Than Merrill, FortuneBuilders


Talk to Lenders Long Before Making Offers

Speak with a few lenders as far in advance as you can so they can help you overcome any hurdles before you watch a house you want slip through your fingers. Good lenders will teach you how you can qualify for better rates, help you fix your credit score, give you direction on price ranges to look in, and explore programs that might fit your particular situation better. 

There are some programs that qualify for no down payment whatsoever and others that provide incredibly low-interest rates if you can do a higher monthly payment. The more time you have to explore options, the better off you’ll be when it’s time to make an offer on a house you fall in love with.

Phil Bryson, Desert Pro Home Buyers


Lower Upfront Costs With Financial Programs

As a first-time homebuyer, there are many programs available to reduce the financial burden of purchasing your first home. For first-time buyers with good credit, the HomeReady program comes with reduced PMI (private mortgage insurance) and a competitive interest rate along with a low down payment (3%). Ask your mortgage lender about available programs you may be eligible for before purchasing your first home.

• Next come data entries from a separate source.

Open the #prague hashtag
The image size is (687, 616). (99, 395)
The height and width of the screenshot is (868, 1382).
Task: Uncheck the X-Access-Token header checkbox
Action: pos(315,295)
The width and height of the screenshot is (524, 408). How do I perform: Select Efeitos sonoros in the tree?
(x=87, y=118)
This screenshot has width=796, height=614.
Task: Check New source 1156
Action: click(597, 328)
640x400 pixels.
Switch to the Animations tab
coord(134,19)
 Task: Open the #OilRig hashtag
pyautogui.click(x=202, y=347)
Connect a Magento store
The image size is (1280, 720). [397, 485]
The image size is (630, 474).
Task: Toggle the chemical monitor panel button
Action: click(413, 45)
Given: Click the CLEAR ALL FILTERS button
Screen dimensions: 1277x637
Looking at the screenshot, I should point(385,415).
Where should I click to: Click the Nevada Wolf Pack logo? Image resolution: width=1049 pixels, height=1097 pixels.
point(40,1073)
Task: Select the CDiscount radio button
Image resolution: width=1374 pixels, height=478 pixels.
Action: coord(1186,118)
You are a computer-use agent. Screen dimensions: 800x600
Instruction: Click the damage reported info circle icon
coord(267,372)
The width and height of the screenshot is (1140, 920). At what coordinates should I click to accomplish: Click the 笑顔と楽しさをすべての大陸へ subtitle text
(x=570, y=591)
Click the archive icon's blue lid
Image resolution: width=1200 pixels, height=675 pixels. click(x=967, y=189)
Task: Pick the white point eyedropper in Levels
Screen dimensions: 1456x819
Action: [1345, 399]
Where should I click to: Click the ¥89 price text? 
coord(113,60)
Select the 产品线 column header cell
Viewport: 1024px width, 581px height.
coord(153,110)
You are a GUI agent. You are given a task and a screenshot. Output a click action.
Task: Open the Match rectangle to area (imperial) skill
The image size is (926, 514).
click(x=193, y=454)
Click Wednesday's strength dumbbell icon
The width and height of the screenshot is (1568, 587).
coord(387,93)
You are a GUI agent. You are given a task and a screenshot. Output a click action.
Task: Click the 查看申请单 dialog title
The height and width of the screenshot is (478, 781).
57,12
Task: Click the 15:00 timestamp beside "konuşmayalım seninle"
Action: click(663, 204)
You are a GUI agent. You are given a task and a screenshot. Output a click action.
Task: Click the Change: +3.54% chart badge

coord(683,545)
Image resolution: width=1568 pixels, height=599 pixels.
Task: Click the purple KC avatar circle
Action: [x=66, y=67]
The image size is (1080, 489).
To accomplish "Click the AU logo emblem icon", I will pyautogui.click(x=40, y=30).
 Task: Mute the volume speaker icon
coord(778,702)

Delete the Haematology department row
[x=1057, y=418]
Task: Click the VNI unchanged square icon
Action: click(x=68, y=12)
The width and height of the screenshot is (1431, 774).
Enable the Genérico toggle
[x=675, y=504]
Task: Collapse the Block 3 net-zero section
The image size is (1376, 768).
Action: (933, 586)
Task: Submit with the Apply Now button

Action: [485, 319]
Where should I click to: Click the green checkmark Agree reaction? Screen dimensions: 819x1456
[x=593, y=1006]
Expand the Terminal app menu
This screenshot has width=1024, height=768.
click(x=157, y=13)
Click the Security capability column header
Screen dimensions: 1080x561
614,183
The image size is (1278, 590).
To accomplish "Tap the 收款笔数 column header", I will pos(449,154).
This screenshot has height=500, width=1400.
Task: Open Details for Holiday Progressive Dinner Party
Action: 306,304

Liz Hutz, Cash Home Buyers North Carolina


Keep a Budget for Maintenance and Repairs

Too often, first-time homebuyers exhaust all of their savings and cash on hand to purchase a home. Then when a large repair comes along, they have no money. 

It is something that is forgotten because when renting, repairs are taken care of by the landlord. Or if living with parents, they take care of maintenance and repairs. It is important to keep a decent amount of money aside for repairs.